Rewrite the records from the line containing "You are a computer-use" up to and including the line containing "Instruction: Click the Objectives heading" as a numbered list, leaving out blank lines.

» MATERIAL TO PROCESS
^^^^

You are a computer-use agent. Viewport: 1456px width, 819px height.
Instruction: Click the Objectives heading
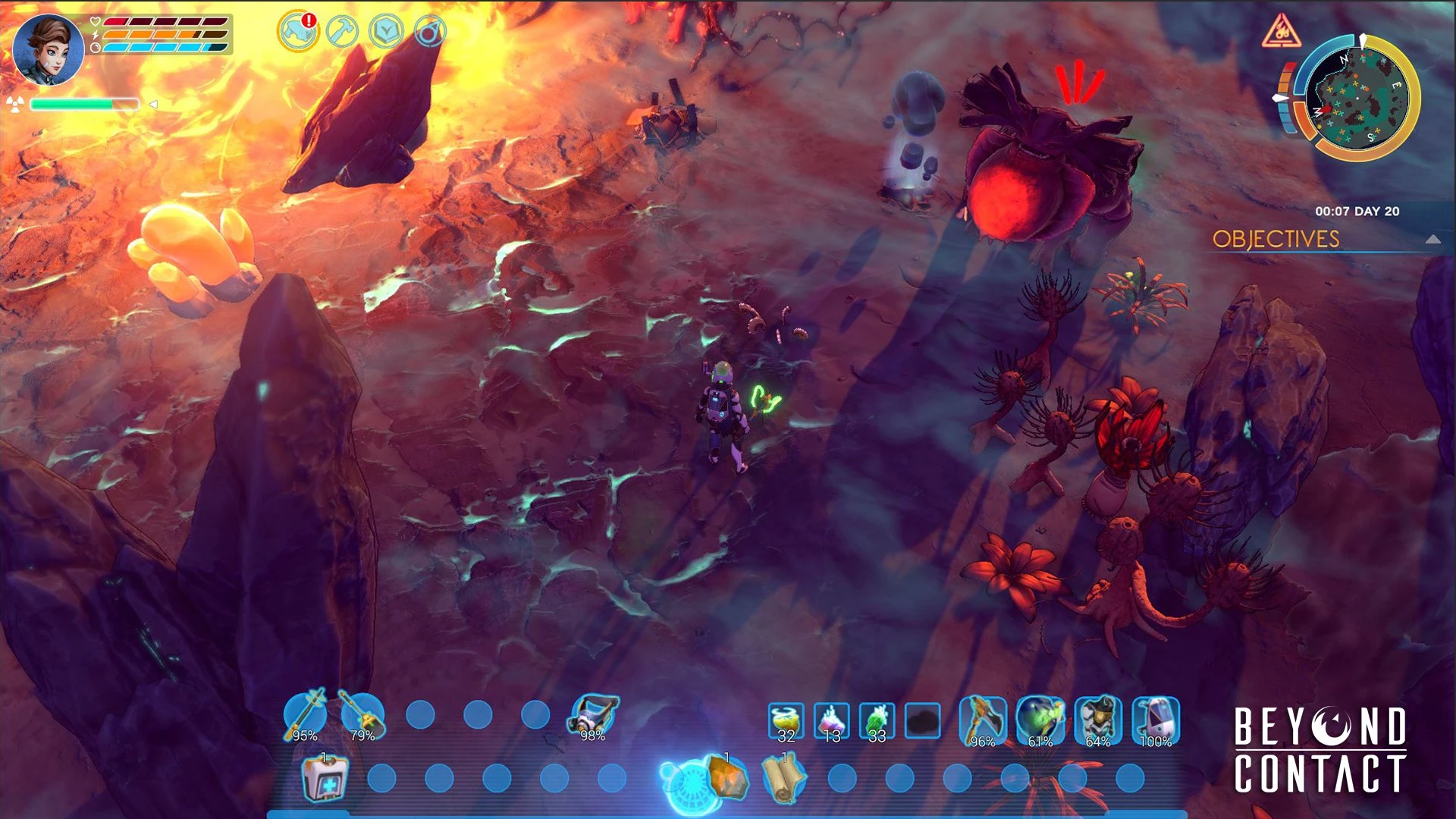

^^^^

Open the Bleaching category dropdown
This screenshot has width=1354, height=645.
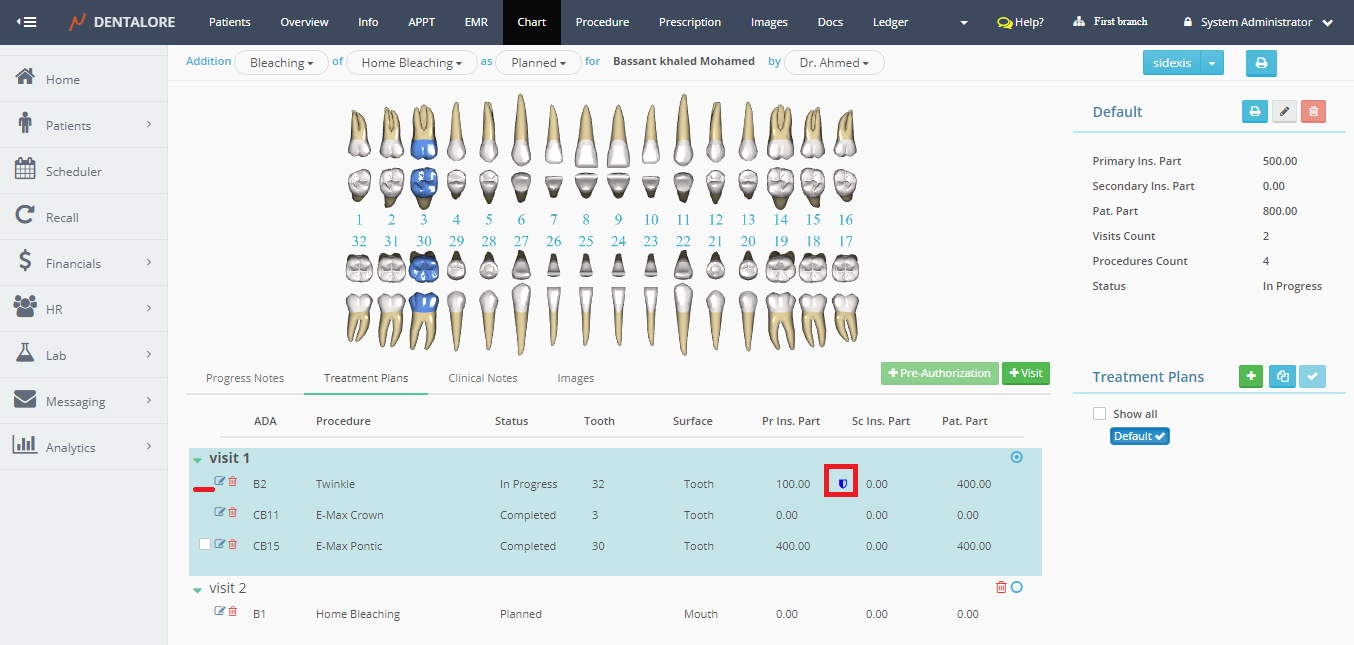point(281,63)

^^^^

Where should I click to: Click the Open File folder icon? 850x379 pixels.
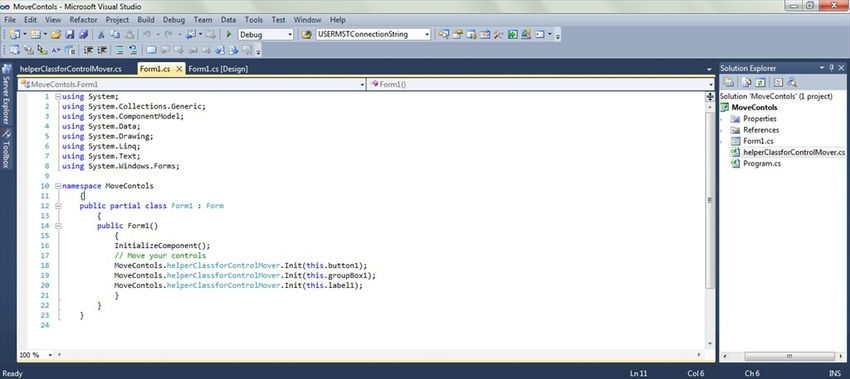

^^^^

» WRITTEN RESPONSE
1. You are a computer-use agent. Viewport: 1456px width, 819px height.
2. Instruction: Click the Objectives heading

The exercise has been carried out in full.